CBS' Moonves: Political Ads Will Save 4Q
This is especially true in big presidential markets, such as Pennsylvania, Ohio and Florida. Moonves was speaking at the Goldman Sachs Communicopia Conference on Wednesday.
Analysts have noted that political advertisers are expected to pick up steam in the coming weeks. Issue-oriented political advertisers and so-called "527" political groups are now able to advertise within a 30-day period leading up to elections. Many of those political advertisers were not allowed to do this in previous races.
At the same conference, News Corp. Chairman/Chief Executive Officer Rupert Murdoch said local TV advertising was "bad," noting that automotive advertising at the Fox station group was down 40%.
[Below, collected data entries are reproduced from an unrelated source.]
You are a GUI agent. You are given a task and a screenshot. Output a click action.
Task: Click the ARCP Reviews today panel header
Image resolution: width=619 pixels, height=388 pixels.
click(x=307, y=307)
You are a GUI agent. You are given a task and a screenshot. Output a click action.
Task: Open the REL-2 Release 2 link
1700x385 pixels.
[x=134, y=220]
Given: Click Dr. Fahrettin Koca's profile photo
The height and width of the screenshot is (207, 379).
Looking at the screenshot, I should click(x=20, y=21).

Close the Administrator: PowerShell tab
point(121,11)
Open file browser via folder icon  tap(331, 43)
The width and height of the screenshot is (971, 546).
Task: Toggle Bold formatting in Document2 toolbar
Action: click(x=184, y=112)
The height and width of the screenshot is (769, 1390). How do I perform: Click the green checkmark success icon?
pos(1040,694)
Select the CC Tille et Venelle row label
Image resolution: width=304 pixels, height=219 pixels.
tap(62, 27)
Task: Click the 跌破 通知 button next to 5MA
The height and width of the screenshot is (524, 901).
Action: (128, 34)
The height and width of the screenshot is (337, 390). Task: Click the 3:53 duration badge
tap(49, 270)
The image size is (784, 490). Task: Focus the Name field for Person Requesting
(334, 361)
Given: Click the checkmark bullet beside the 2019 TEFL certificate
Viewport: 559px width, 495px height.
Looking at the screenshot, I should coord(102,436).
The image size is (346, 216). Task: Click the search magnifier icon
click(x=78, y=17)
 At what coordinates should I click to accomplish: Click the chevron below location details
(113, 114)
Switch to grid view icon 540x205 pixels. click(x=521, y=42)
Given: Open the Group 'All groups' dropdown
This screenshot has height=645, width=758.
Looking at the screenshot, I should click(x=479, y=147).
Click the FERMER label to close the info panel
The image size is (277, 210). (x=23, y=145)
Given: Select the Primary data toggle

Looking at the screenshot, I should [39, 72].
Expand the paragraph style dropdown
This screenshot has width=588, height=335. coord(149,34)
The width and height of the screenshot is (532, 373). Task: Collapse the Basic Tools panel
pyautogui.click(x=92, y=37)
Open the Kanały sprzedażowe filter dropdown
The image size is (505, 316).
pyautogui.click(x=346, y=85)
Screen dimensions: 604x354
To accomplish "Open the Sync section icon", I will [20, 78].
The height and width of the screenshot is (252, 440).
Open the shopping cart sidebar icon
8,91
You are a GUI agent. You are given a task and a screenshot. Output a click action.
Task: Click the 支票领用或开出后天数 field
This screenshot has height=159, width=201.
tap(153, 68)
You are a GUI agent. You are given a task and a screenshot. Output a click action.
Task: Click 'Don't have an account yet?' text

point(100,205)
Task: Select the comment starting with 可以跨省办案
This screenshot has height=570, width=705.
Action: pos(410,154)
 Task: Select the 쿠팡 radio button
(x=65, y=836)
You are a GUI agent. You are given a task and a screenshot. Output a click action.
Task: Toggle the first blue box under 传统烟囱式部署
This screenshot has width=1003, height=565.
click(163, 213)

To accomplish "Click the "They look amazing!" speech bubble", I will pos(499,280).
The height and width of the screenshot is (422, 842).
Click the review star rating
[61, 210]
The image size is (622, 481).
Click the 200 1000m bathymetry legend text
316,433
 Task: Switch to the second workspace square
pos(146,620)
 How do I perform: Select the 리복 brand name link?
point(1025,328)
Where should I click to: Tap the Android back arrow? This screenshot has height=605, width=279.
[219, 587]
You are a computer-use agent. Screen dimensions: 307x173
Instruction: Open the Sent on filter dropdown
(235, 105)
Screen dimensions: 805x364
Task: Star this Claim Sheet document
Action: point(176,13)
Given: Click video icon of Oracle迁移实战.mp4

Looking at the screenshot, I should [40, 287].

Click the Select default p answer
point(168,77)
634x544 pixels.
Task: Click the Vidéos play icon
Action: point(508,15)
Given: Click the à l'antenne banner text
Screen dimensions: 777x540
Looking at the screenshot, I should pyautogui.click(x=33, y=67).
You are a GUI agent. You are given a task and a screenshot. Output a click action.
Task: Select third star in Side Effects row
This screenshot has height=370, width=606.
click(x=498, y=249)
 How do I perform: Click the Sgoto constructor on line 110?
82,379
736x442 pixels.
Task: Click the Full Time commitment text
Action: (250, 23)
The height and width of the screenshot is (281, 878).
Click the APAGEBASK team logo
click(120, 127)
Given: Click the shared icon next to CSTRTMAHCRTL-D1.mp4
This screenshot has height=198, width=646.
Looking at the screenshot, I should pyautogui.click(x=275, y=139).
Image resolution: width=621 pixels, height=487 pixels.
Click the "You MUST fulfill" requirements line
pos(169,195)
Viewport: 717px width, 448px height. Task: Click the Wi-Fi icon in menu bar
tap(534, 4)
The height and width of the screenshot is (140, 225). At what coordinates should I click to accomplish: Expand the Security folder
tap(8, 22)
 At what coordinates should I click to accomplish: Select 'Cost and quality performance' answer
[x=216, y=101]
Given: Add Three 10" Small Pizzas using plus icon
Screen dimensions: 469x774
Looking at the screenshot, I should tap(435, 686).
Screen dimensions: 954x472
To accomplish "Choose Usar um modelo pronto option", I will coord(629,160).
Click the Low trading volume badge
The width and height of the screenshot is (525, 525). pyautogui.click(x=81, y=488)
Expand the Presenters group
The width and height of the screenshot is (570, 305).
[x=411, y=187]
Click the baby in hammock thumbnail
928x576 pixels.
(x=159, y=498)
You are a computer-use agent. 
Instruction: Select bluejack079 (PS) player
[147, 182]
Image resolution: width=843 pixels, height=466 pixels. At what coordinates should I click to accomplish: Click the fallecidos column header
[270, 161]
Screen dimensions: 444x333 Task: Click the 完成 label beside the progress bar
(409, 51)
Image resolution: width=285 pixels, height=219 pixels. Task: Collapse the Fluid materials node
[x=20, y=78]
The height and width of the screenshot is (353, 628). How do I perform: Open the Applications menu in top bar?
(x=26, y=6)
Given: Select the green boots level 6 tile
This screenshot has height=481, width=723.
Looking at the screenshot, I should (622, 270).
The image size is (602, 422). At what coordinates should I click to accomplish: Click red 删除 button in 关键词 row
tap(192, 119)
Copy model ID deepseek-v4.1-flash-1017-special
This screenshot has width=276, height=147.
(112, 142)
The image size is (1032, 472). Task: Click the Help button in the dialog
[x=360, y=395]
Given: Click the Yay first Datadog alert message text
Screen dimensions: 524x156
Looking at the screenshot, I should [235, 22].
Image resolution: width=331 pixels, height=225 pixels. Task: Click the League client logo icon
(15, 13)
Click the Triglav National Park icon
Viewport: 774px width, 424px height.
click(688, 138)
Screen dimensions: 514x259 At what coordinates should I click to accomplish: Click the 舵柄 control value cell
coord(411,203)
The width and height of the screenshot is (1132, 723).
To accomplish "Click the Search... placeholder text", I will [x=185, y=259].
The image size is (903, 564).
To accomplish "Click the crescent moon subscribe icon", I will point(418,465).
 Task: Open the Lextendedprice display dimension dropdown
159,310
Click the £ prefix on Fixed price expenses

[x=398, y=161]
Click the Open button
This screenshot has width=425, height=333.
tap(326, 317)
Moonves, like Murdoch, was upbeat about network TV advertising: "The world was very surprised by the upfront [advertising market]. We had high single-digit [price] increases. The volume was stronger than people expected. The cancellations [for the upfront] have been minimal and consistent with what it has been in years past."
Moonves, like Murdoch, also said that fourth-quarter scatter prices remained strong.
For the 2008-2009 broadcast TV season, Moonves notes that advertisers will get a better analysis of how TV programs and their commercials have performed--receiving a true apples-to-apples comparison of the C3 ratings metric. C3 ratings are so-called commercial ratings plus three days of DVR playback, a viewer measurement that was instituted last season.
Along those lines, he adds, new research suggests that TV viewers with DVRs are only fast-forwarding through commercials 50% of the time. Older research has suggested that viewers have been fast-forwarding through ads up to 75% of the time.
For all CBS digital businesses, including its CBS Interactive divisions, Moonves says revenue will hit $650 million this year. Moonves noted that very little of these revenues are coming out of network TV budgets. "It is clearly coming from print and other media," he said--although he did add that a little may be coming at the expense of radio.